Installed above the machines, these 3-axis gantry robots are based on our ServoBelt Heavy linear motion stages. This stage design offers limitless travel lengths, independent moving carriages and the ability to mount the stage in any orientation. For these robots, the longest axis of the three, which runs over the bank of tray formers, has a travel length of more than 50 feet.
To deliver sheets of corrugated cardboard into the four tray-forming machines, a robot first picks a load of cardboard from a custom-built dock that holds pallets of corrugated sheets. It then delivers the load of cardboard to each tray former. Thanks to ServoBelt’s speed, which tops out at 4 meters/second, the robots can easily keep up with four tray formers even at the full output of 35 trays per minute.
In addition to the robot itself, this turnkey system features overhead safety guarding and sensing provisions that prevent the robot from filling a machine whenever a human is present below. The safety system also enables selective use of the robot: Workers can manually tend one or more of the IPAK machines while the robot serves the remaining machines. This capability allows short runs of special trays without disrupting the normal high-volume runs.
The safety guarding, which is based on a simple arrangement of overhead sliding gates and sensors that lock out the robot from the machine below, cost just a fraction of what a floor-mounted 6-axis robot would require.
Also included in this system are all the controls and custom EOAT capable of working with stacks of corrugated sheets that vary unpredictably in height and weight. The tooling is cable of handling payloads up to 50 kg without complaint.
The same cannot be said for the operators that used to load the machines. Picking up loads of cardboard from pallets and leaning over to insert them in the forming machines was back-breaking work that led to complaints of injuries. Automating these tasks allowed workers to be reassigned to less physically demanding tasks.

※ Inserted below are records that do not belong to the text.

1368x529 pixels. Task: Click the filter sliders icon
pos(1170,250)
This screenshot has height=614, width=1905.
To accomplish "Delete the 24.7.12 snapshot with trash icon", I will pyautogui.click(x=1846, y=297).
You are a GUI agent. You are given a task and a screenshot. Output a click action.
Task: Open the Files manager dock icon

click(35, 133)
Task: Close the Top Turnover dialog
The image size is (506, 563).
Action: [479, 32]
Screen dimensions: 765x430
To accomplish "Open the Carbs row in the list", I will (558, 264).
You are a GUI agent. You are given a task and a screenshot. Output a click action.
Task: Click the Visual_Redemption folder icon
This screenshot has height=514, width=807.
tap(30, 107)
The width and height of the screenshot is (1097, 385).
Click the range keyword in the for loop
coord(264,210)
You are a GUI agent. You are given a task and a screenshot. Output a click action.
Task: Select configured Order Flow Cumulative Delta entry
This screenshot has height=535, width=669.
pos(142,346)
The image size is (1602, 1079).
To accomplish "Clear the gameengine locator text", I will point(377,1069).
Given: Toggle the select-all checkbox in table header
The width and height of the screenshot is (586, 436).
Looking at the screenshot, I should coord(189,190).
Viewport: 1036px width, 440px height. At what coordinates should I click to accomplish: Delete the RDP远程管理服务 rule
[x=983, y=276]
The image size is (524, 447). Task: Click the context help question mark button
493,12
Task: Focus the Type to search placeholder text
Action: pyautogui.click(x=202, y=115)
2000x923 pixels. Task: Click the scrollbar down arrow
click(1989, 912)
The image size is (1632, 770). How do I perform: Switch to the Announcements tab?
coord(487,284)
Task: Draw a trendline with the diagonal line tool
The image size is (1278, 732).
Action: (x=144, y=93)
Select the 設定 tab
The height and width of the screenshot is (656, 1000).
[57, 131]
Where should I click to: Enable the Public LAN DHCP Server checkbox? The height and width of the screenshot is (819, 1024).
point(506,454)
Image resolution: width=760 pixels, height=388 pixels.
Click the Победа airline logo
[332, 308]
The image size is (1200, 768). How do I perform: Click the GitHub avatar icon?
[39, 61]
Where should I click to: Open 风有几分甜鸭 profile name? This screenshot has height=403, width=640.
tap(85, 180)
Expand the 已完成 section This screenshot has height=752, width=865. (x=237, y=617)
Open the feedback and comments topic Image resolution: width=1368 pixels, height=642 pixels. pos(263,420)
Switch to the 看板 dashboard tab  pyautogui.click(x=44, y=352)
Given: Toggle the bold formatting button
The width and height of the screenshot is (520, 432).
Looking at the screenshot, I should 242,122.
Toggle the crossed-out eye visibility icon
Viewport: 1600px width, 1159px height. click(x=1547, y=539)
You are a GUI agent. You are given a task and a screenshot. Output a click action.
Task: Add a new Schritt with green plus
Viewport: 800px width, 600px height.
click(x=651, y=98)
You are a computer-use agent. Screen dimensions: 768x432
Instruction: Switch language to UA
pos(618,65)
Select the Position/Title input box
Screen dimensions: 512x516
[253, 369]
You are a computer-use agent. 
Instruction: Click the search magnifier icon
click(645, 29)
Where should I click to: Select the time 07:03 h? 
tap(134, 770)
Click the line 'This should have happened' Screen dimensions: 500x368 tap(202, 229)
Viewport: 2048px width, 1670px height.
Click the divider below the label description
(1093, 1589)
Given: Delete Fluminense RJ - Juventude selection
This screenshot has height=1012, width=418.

This large transfer robot is just one example of what’s possible with cartesian robot systems in a packaging environment. We’ve also developed palletizing and de-palletizing systems based on a very similar cartesian approach. What all these robots share is the idea that three linear motion stages – working together and with the right sensors, controls and end-of-arm tooling – can be the most effective, efficient way to get started with the automation of packaging operations. No 6-axis robot required.